Tel Aviv-based Komodor launched 18 months ago to streamline and automate that troubleshooting process. By centralizing data about all updates and changes, the platform allows DevOps to pinpoint and repair an issue in a fraction of the time.

“There are two things that we realized that are happening at once,” said Ben Ofiri, CEO and cofounder of Komodor. “With the migration to the cloud, everything is code today. And the second thing that happened is the adoption of microservices and specifically Kubernetes. Both of those things combined led to the fact that companies today can move much faster.”

Today, the company got a big boost when it officially came out of stealth mode and announced that it had raised $21 million. Accel led the round, which also included funding from previous angel investors such as Jason Warner, CTO of GitHub; Sri Viswanath, CTO of Atlassian; Danny Grander, cofounder of Snyk; Tomer Levy, CEO of Logz.io, Amir Jerbi, Co-Founder of Aqua Security. The company has now raised a total of $25 million.

DevOps challenges

Ofiri experienced the growing challenging facing DevOps while working at Google on its Duplex conversational AI project. He cofounded Komodor with Itiel Shwartz, now CTO, who previously worked as an engineer at eBay.

Komodor cofounders

Above: Komodor cofounders: CTO Itiel Shwartz (left) and CEO Ben Ofiri.

As the adoption of Kubernetes and microservices began to surge a couple of years ago, the pair saw how DevOps were struggling to keep pace with troubleshooting demands. Alerts would go off and teams would be scrambling to decrypt the issues and work through the growing complexity, often spending hours trying to reconstruct what updates had been pushed out across various parts of the network and infrastructure.

“Companies are making thousands of changes every day,” Ofiri said. “So on one side, it’s great, right? The CEO today likes to see that we made tons of changes. It probably means that we pushed out new features and fixed all the bugs. But the downside, whenever something is off, the first question you ask yourself is, ‘What the heck changed in the system?’”

Fixing a hole

To address this issue and simplify the task, the Komodor platform connects to an enterprise’s IT infrastructure and immediately begins scanning all of it to create a single, unified view of all changes. That includes data from all deploys, configuration changes, past incidents, and data from any third-party services integrated into the enterprise.

Now when there’s an alert, rather than going over scattered logs for different aspects of the system, the DevOps team can just look at the Komodor dashboard.

That dynamic is what attracted Accel to Komodor, according to Partner Seth Pierrepont. He said the firm had been tracking a paradigm shift happening within the enterprise around developers taking responsibility for incident response. Many of them don’t have all the skillsets to navigate all the parts of the IT system.

“The problem, and this is particularly an issue with microservice infrastructure because of its inherent complexity, is that the developers just aren’t equipped with either the tools or the experience to deal with these issues,” Pierrepont said. “And so when you have an incident with your infrastructure, they end up on this kind of treasure hunt trying to figure out what changed, what happened, what went wrong. Komodor says: ‘Let me actually abstract away a lot of this complexity and serve up the answer about what changed in a single pane of glass and help you troubleshoot just far more efficiently than you were able to do so in the past.”

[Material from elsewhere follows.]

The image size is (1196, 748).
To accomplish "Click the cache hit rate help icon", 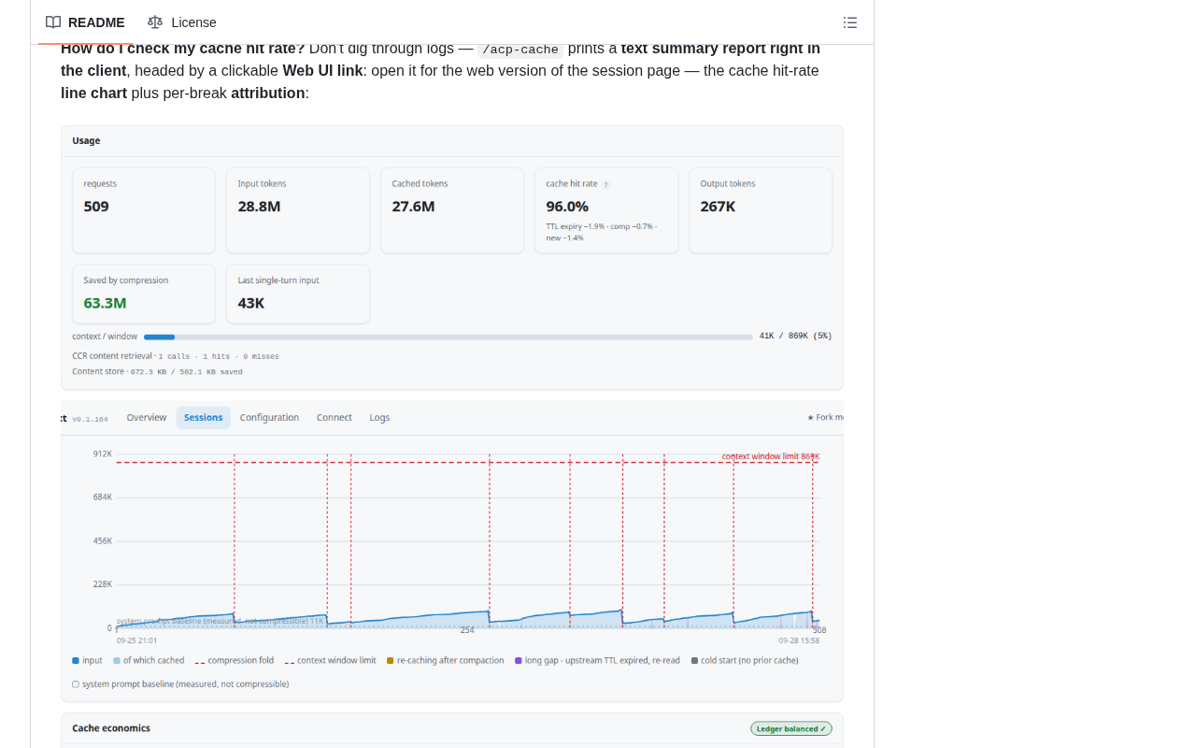I will click(x=605, y=185).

Komodor is already live with customers, which is helping the company to continue the development of the product. Over time, Ofiri said the company wants to expand from a diagnostic posture to help prevent issues and eventually automatically repairing problems.

“I want to be the platform that helps people to understand what happened, to manage the issue, and to prevent it from happening again in your system,” he said.